Les climatomatosceptiques sont de retour

Les rapports du GIET (Groupement international des experts de la tomate) n’y changent rien, les Français sont de plus en plus nombreux à nier la réalité de l’existence des tomates.

On a beau leur en mettre sous les yeux, les climatomatosceptiques que nous avons rencontrés n’en démordent pas : les tomates n’existent pas. Une invention pure et simple des scientifiques pour nous faire peur, un groupement obscur probablement à la solde d’un lobby de la tomate qui agit en secret pour des motifs inavoués car inavouables.

Ils sont de profils différents, cadres, employés, ouvriers, mais tous s’accordent sur une chose : le légume (ou le fruit, pour les puristes) que nous leur montrons n’est pas une tomate. “On veut vous faire croire que c’est une tomate pour que vous en achetiez”, peste en haussant les épaules Michel Heuriaut, un des membres fondateurs de ce groupe qui s’est constitué en association et qui se réunit tous les mercredis soirs à son domicile situé à quelques encablures du jardin des plantes à Paris.
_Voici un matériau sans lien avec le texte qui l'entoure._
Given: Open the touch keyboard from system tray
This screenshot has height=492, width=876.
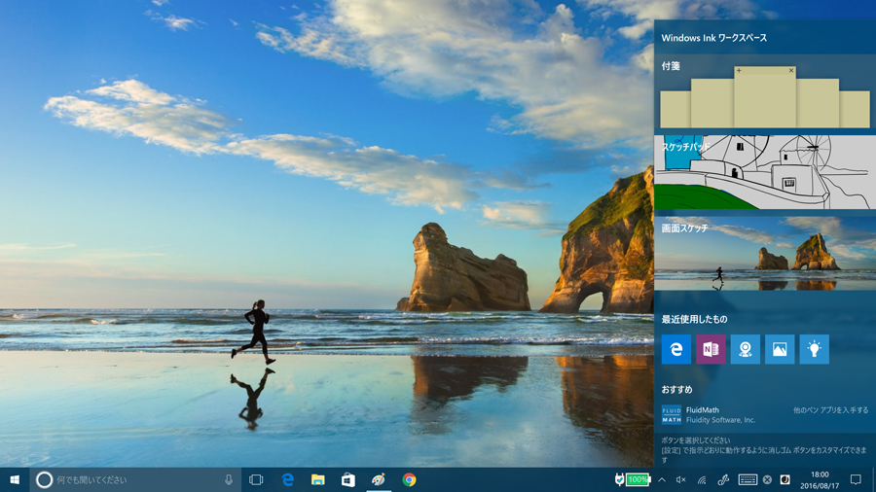Looking at the screenshot, I should coord(748,479).
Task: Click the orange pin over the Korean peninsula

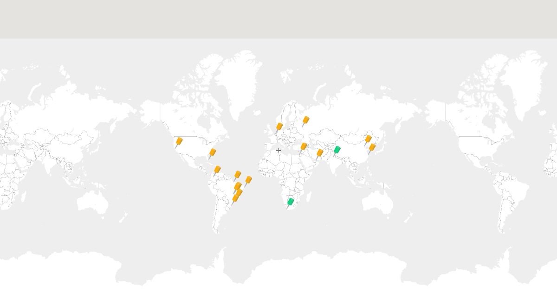Action: 372,147
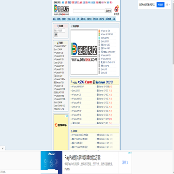Viewport: 174px width, 174px height.
Task: Select the Canon brand logo
Action: (x=89, y=82)
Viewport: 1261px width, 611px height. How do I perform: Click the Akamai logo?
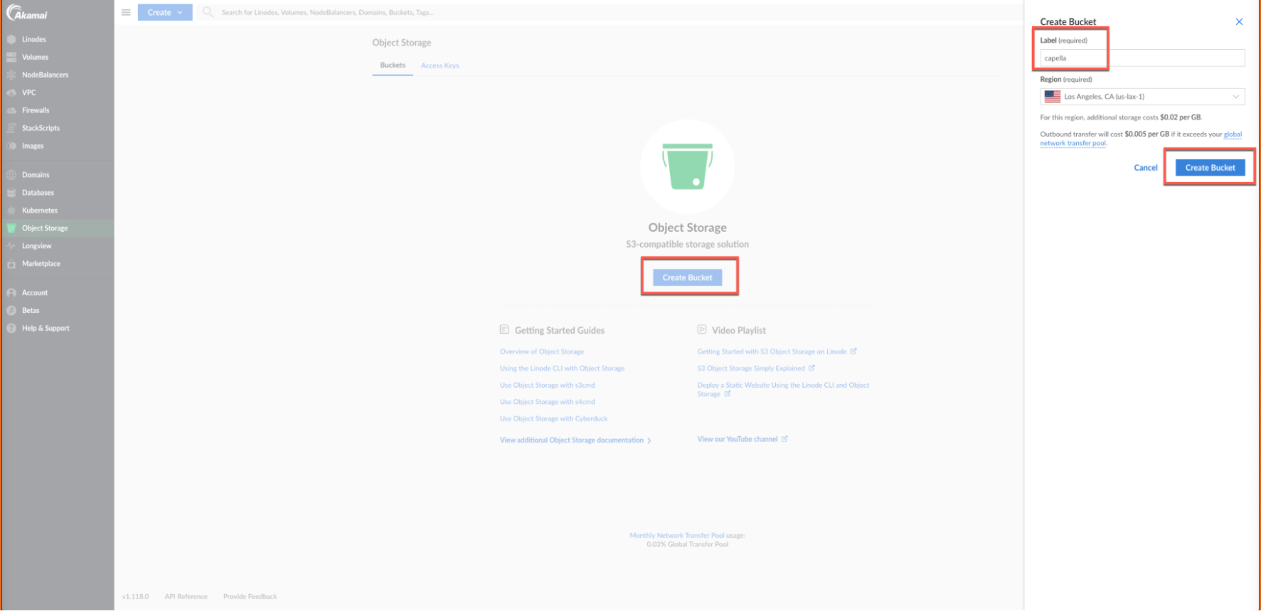(x=27, y=14)
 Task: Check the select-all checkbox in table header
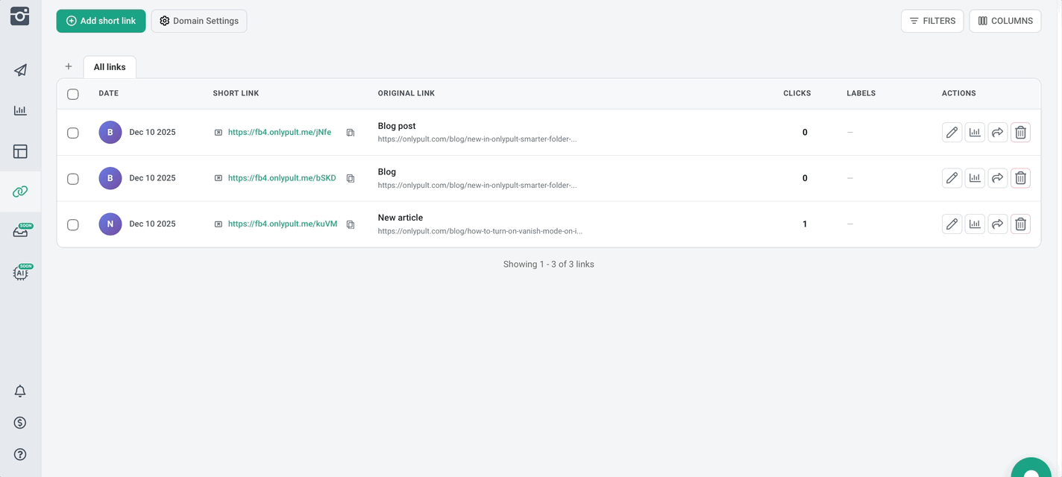[72, 94]
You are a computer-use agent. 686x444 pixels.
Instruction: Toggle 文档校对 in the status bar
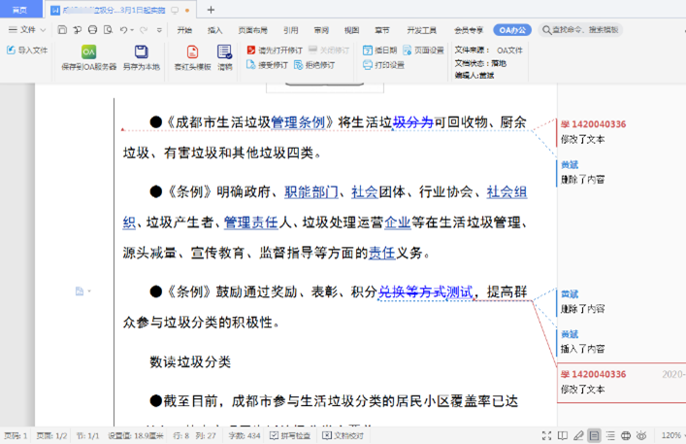point(337,436)
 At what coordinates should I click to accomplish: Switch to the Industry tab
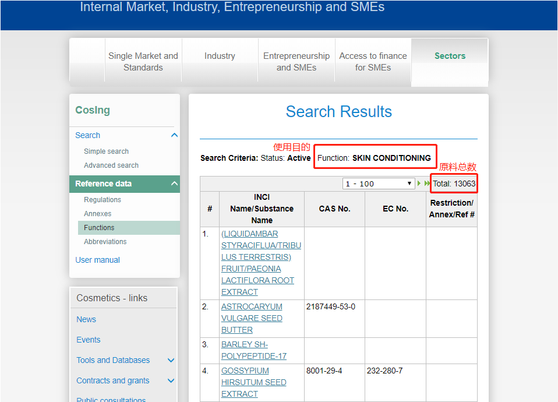(x=220, y=56)
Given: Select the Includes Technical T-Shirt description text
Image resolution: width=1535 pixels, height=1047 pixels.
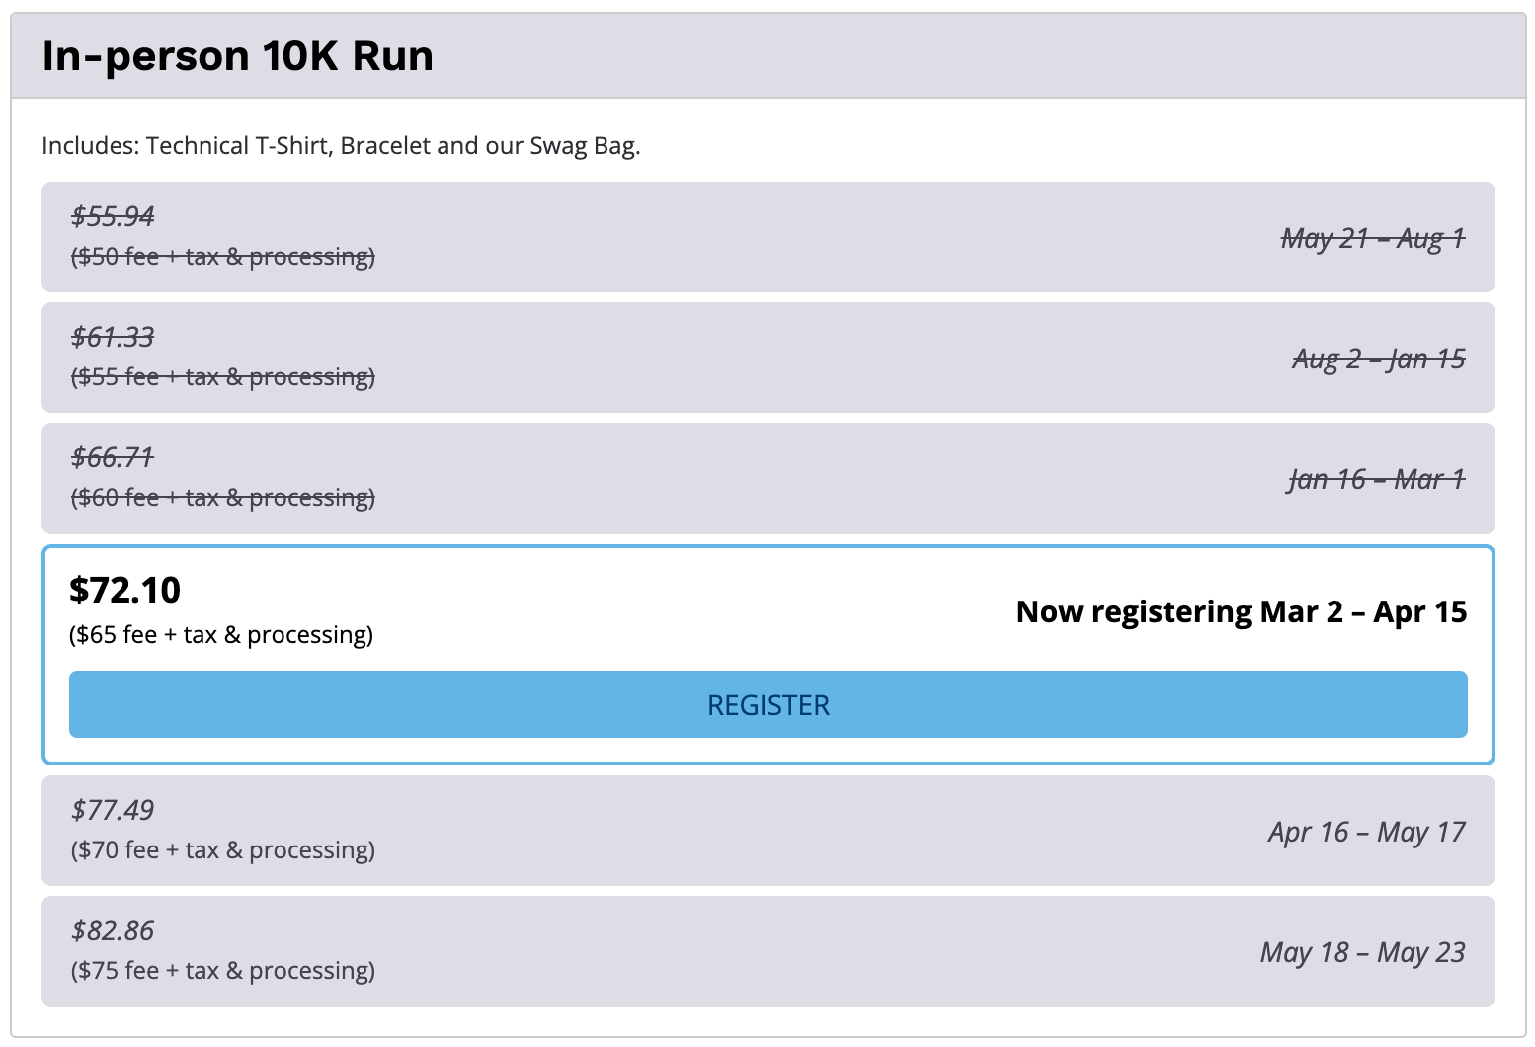Looking at the screenshot, I should [x=341, y=146].
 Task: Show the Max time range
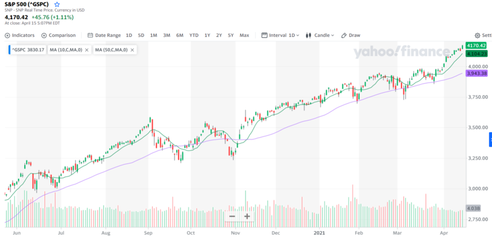click(244, 36)
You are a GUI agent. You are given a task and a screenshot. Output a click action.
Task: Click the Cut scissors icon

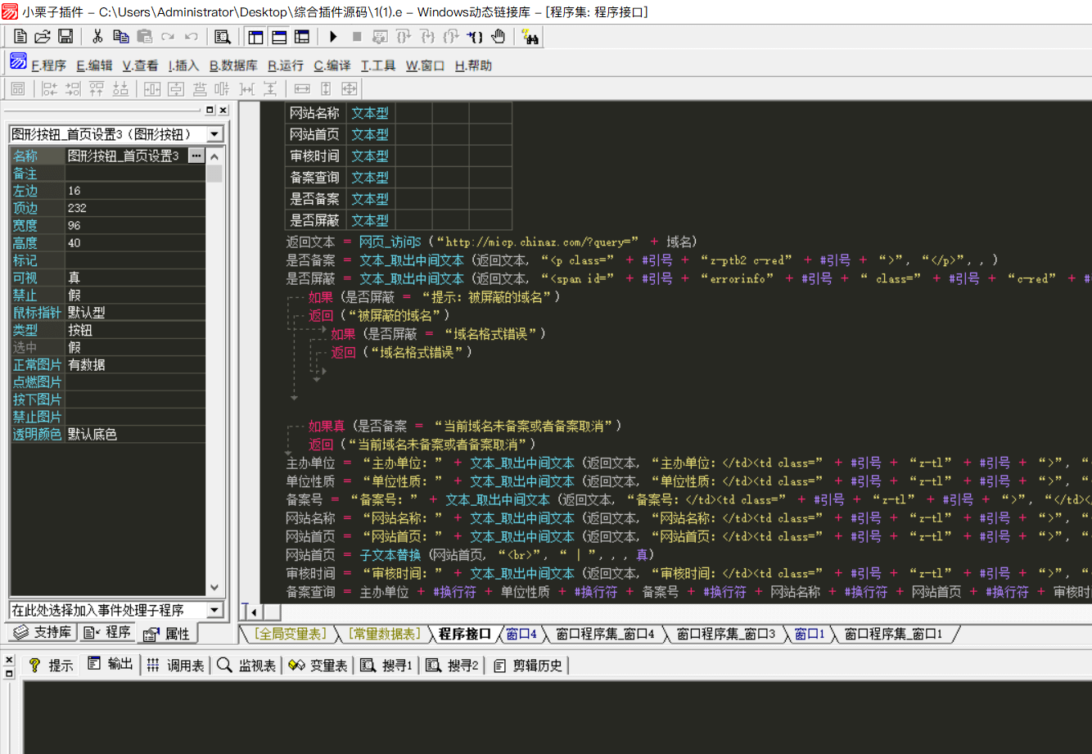click(97, 37)
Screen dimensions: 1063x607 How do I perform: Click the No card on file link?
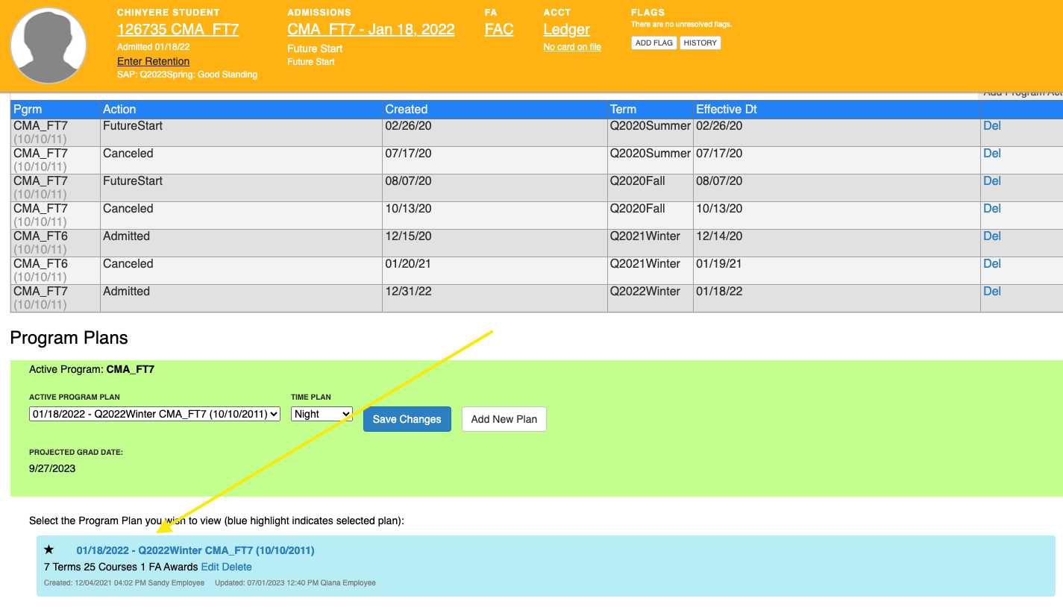tap(571, 47)
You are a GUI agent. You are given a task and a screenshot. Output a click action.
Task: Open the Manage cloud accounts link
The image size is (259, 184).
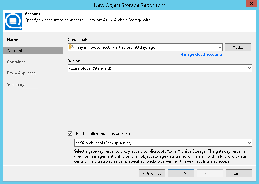pos(201,54)

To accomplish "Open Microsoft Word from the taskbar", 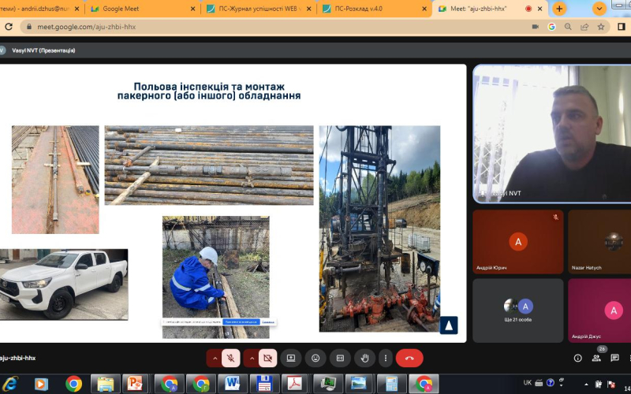I will (233, 384).
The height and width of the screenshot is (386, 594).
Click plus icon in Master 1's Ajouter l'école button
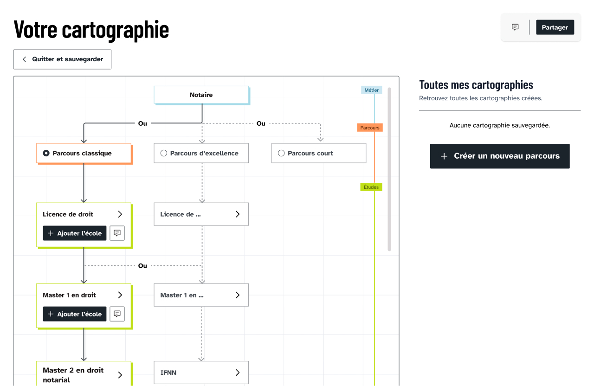pyautogui.click(x=51, y=314)
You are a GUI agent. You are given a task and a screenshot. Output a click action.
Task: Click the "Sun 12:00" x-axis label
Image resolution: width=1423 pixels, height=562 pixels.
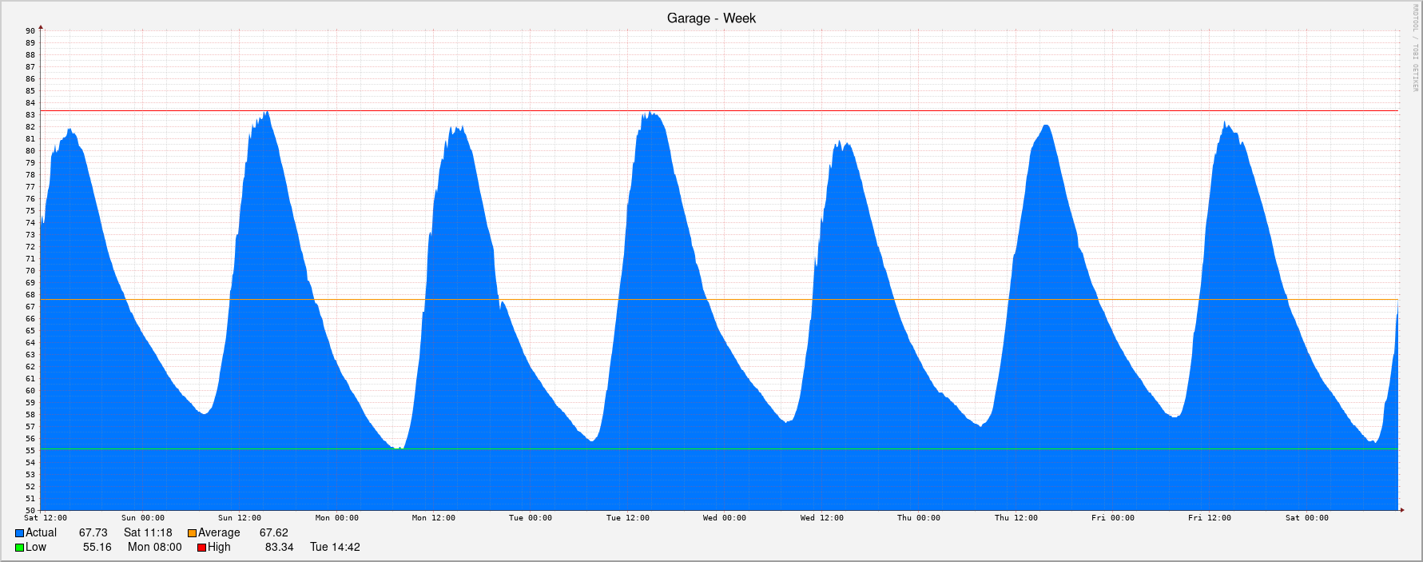(239, 518)
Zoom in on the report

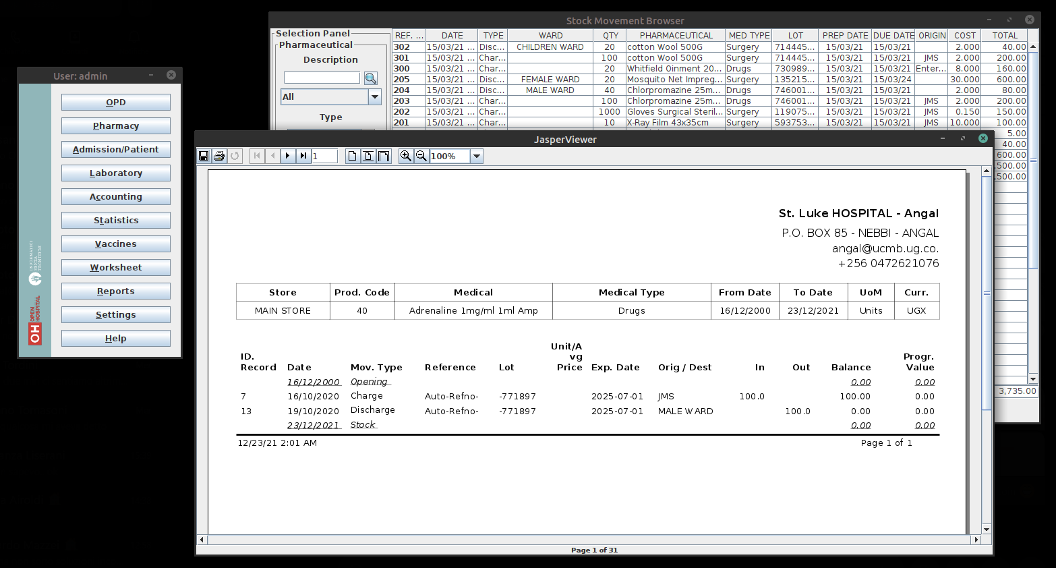pyautogui.click(x=406, y=156)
Pour Michel et ses acolytes, il n’y a rien dans la main que nous leur présentons. La tomate rougeoyante et charnue que nous avons achetée nous-mêmes au marché ce matin est invisible à leurs yeux. “Vous voyez ? Ils ont encore réussi leur coup !” poursuit Michel énervé. “Vous êtes tombés dans le panneau. Vous ne voyez pas que vous avez payé pour quelque chose qui n’existe pas ? Il n’y a rien dans votre main !”

Très actifs sur les réseaux sociaux et dans les commentaires d’articles qui traitent du sujet sur internet, les climatomatosceptiques défendent leur cause bec et ongle. Il semblerait que l’affirmation de l’existence des tomates leur pose un problème particulier, que nous avons du mal à déceler. Pourquoi leur mentirait-on et que peuvent-ils donc tant redouter ? Qu’on les force à manger des tomates contre leur gré ? Auraient-ils peur de se transformer en tomate ?

Il se pourrait également que les climatomatosceptiques soient eux-mêmes instrumentalisés (voire financés ?) par les lobbies du concombre ou du radis, jaloux de la réussite de la tomate. Mais nous n’en saurons pas beaucoup plus… Nous repartirons de cette entrevue circonspects et sans réponse à nos questions, mais avec une belle tomate bien rouge que nous nous partagerons sur le chemin du retour, en cherchant encore les motivations qui animent les climatomatosceptiques.